What confuses matters is that the EU sometimes includes in its figures the 80,000 tons it promised last year - and failed to deliver. In 1999 it sent little more than half what it promised, which is why the food security reserve set up by the Ethiopian government is at an all-time low. Agencies borrowed from it against written guarantees from donors that were not honoured. It has not been replenished. The EU is the prime culprit.
All this is not an isolated ineptitude. The European Commission's development arm routinely takes so long to process grant applications that aid agencies have to borrow the money from elsewhere, and often have spent it before official approval is given.
In Kosovo last June the EU pledged 350 million ecus to help returning refugees through the winter - and then had to reclassify the aid as "long-term reconstruction" when it became clear that winter would be long gone before the aid arrived. In Cambodia its food aid actually arrived when the crisis was over and the vulnerable had all died. In Somalia more recently it has landed UN workers in difficulties by refusing payments it had earlier agreed could be paid to local warlords. Its work in Ethiopia is beset by jostling between EU staff in its official delegation, in its emergency aid body, Echo, and the EU staff who work with the government in the food reserves.
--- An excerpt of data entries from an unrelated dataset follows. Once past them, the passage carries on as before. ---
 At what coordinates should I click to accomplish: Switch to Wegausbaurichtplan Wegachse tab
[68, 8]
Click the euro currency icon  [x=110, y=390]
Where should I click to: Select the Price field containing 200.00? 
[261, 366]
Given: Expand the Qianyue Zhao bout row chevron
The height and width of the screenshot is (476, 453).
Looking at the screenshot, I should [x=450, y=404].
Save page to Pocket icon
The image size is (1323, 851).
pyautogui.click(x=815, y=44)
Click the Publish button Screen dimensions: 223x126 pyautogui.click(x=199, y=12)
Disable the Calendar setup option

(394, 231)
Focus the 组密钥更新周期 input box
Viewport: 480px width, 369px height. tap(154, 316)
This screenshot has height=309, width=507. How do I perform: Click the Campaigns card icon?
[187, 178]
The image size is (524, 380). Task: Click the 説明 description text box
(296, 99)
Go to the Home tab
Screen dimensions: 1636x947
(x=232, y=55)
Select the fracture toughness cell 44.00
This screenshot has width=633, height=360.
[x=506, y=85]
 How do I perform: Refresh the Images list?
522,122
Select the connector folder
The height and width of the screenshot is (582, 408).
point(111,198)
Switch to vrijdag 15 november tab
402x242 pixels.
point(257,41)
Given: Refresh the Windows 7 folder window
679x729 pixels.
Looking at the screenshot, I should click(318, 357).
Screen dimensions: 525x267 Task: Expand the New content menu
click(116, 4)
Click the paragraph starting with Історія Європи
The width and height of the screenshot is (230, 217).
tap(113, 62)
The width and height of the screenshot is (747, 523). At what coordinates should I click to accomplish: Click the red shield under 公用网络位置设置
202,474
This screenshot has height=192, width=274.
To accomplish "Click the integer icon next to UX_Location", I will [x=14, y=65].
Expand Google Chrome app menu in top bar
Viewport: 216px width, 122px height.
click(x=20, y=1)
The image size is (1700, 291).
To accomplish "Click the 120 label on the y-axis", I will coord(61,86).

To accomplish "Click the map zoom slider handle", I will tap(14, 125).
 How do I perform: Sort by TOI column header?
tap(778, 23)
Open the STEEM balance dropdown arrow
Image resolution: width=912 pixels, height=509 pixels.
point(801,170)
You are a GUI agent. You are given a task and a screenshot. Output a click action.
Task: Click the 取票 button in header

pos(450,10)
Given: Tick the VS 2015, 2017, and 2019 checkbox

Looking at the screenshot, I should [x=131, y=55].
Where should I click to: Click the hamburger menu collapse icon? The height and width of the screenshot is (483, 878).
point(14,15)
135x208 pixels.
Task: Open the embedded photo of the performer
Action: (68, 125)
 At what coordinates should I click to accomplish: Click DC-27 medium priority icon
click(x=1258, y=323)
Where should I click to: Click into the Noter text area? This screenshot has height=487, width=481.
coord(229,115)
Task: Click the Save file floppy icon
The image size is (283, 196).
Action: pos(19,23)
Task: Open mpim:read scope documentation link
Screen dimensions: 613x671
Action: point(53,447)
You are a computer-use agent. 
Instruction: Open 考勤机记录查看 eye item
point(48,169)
The causes of the crisis in Ethiopia are complex. Global warming, war and under-development all play their part. But it ill-behoves bodies like the EU to point the finger. Rather it needs to turn its criticism on its own inept, top-heavy aid operation with its overpaid field staff, under-powered third-secretary level decision-making system and a bureaucracy impervious to the wishes of member states.
The urgency of this grows ever greater since, under the Treaty of Rome, efficient national aid operations in member states such as Britain are to find an increasing percentage of their budget handed over to the inefficient EU as the years pass. The case for root and branch reform in Brussels is becoming incontestable.